> _The task_: Return the line that has "This screenshot has" and all lines below it through the last, exactly as they stand; omit pictures.

> _Data records_:
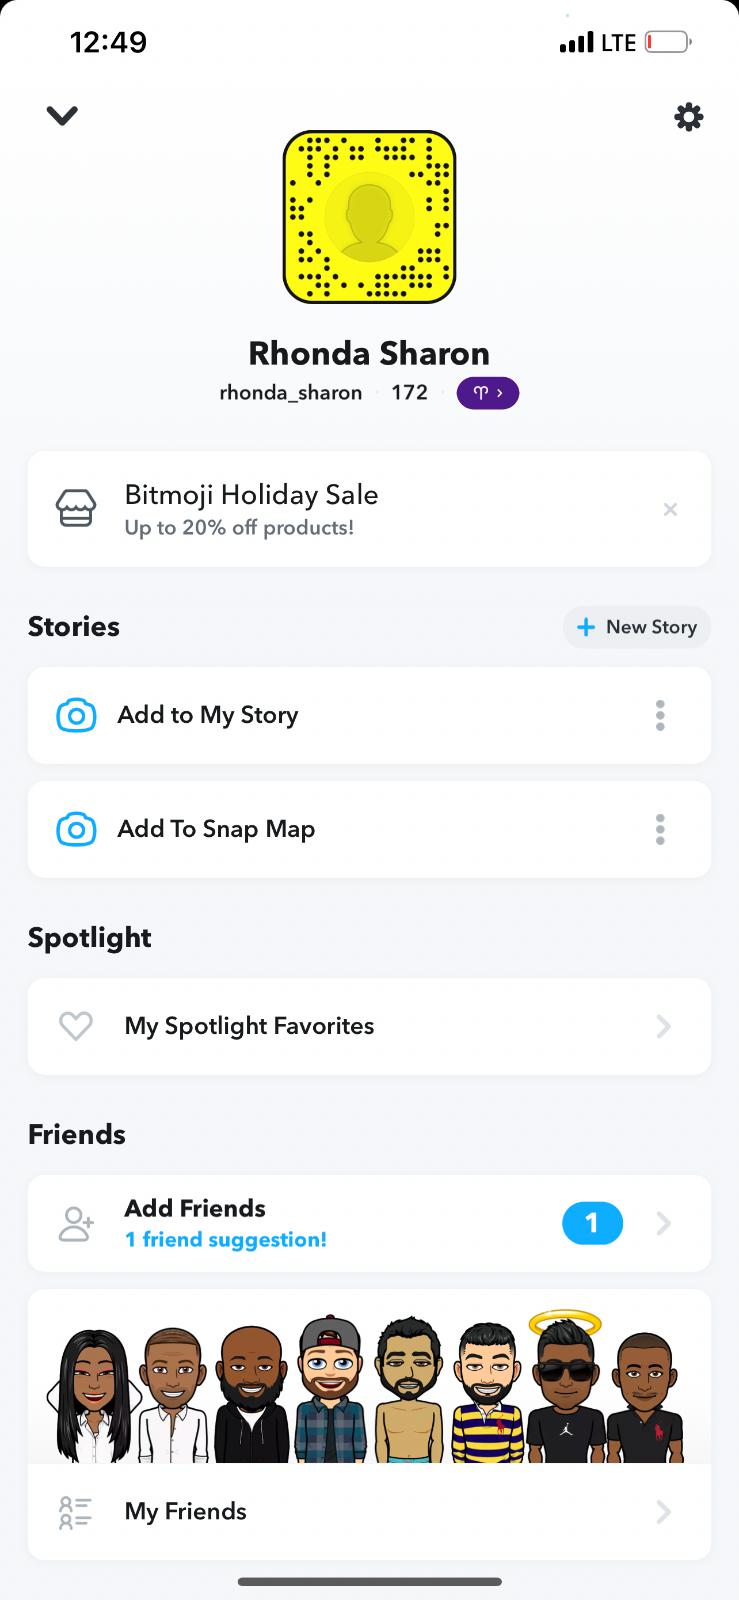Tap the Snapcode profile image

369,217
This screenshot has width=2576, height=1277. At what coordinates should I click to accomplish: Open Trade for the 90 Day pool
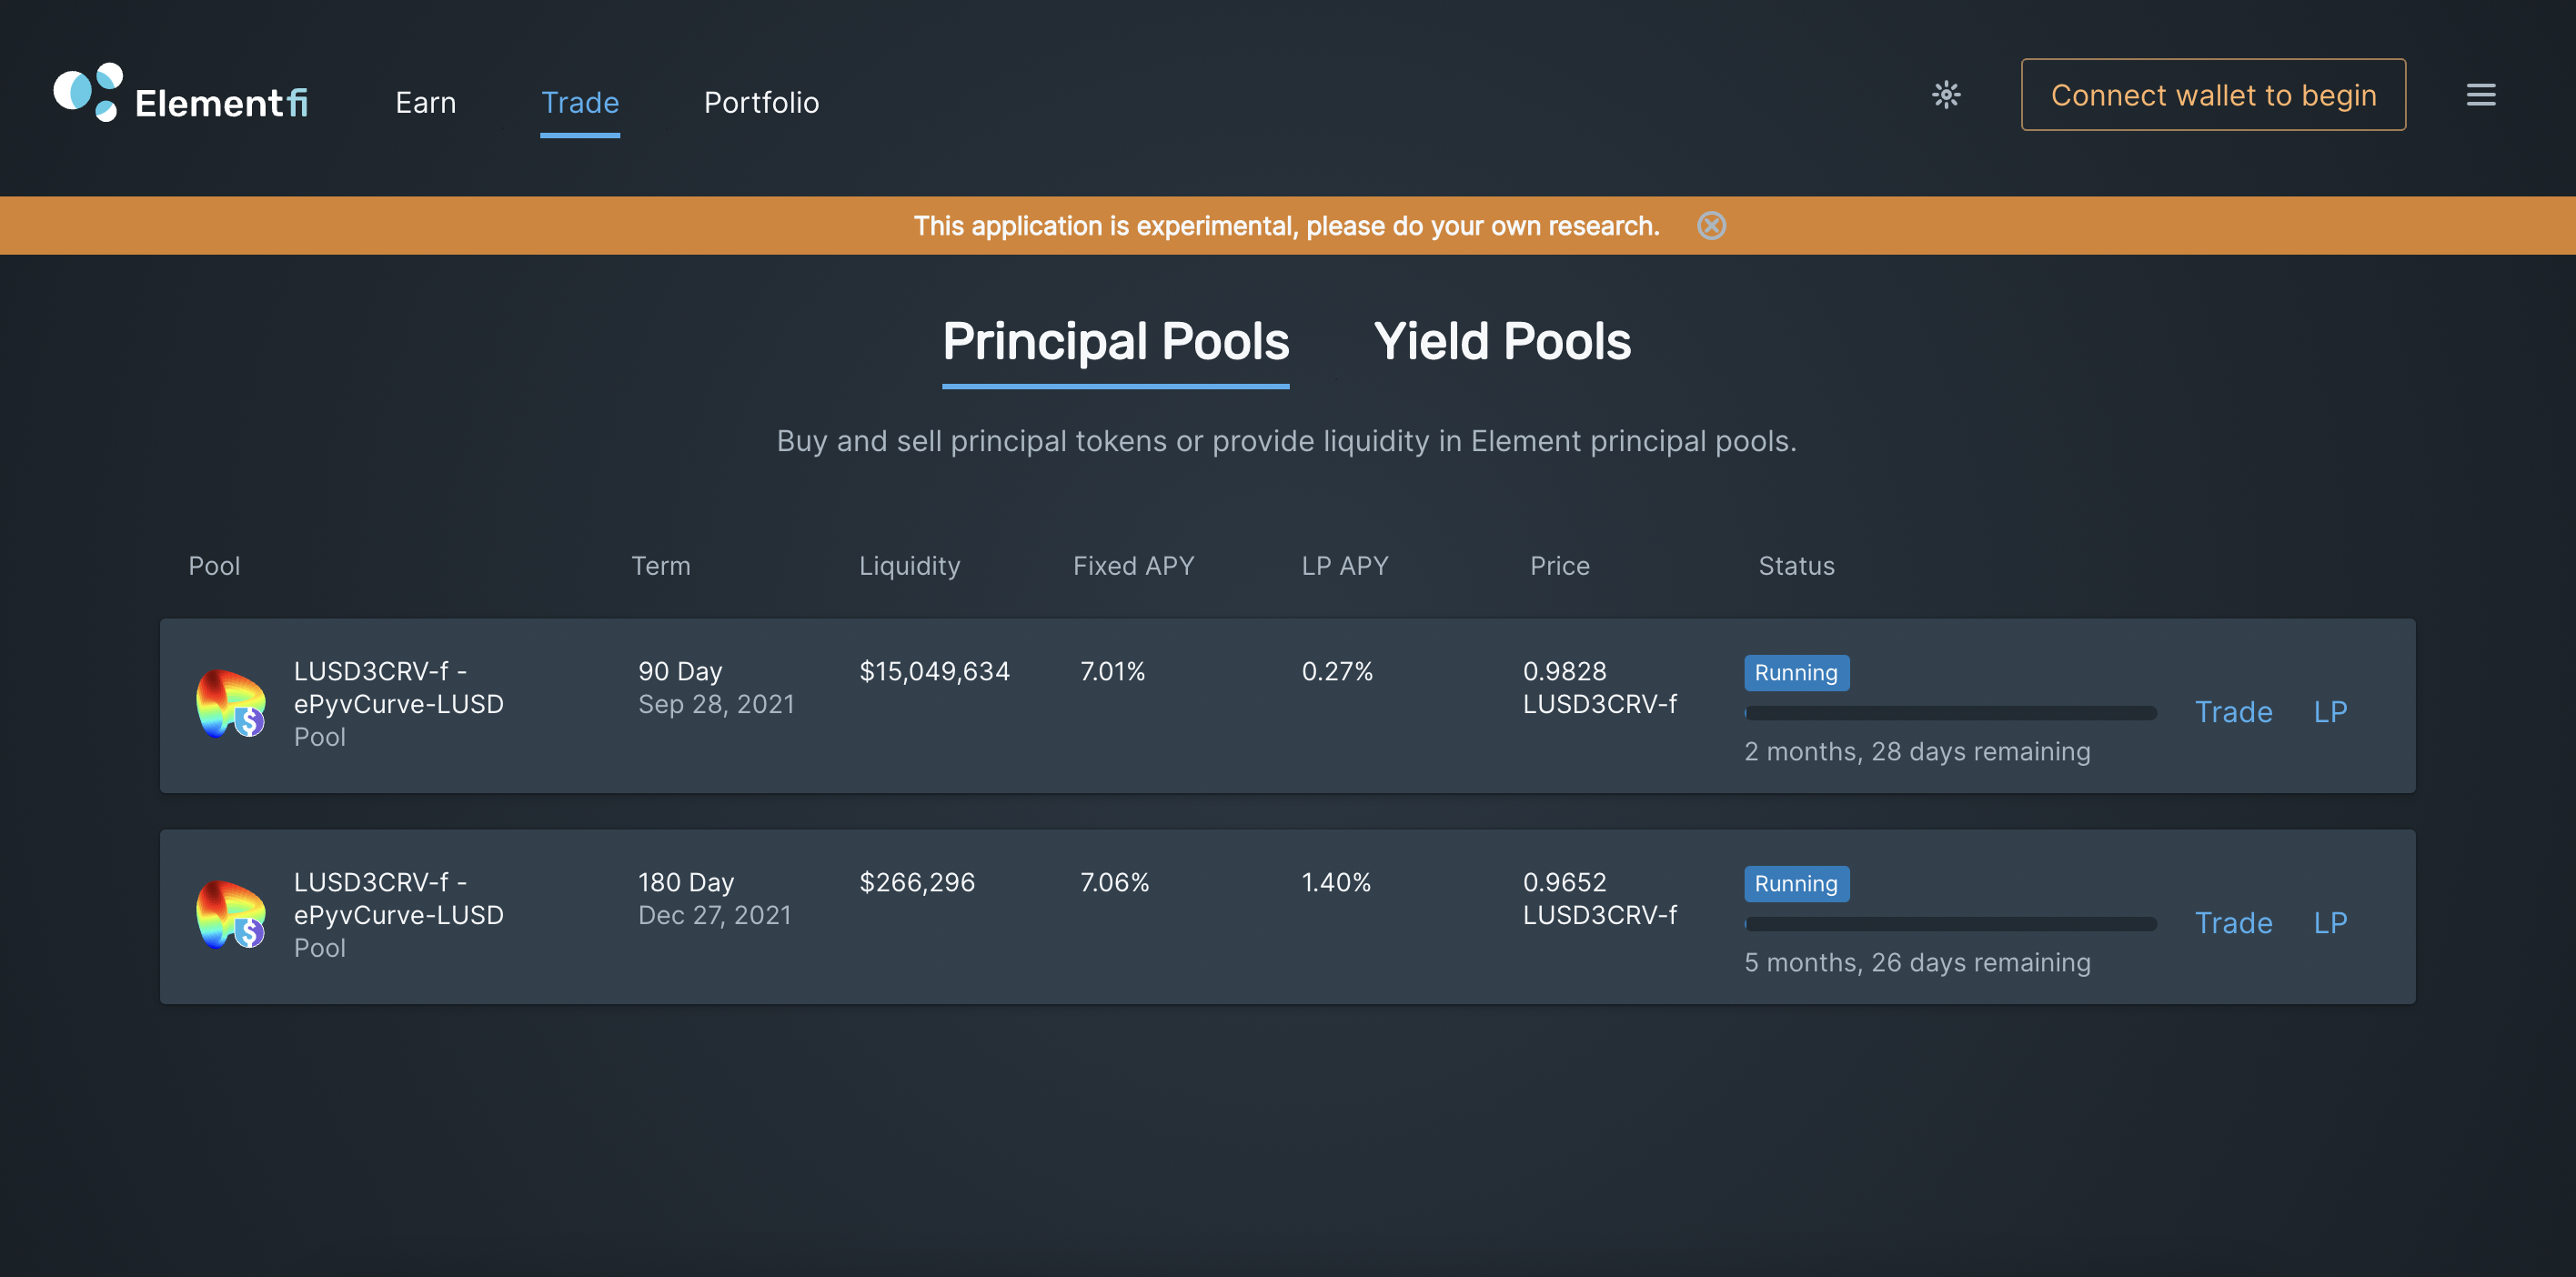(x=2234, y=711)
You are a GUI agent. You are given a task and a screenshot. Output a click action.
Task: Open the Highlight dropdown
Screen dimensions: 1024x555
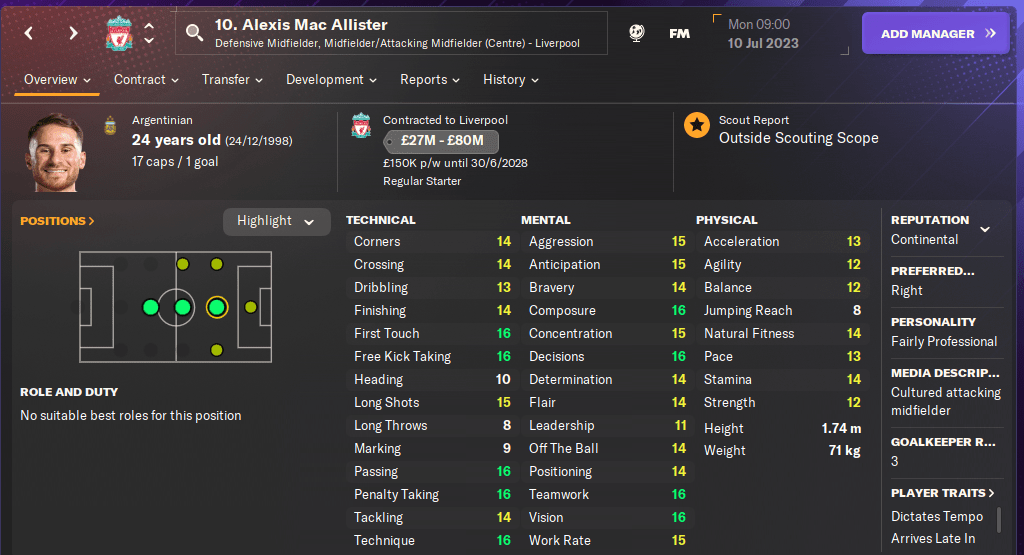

> _Solution to this exercise_:
This screenshot has width=2576, height=1277. At what coordinates should I click to accomplish: Open Trade for the 90 Day pool
(x=2234, y=711)
You are a GUI agent. You are given a task and a screenshot. Output a click action.
Task: Open the Highlight dropdown
Screen dimensions: 1024x555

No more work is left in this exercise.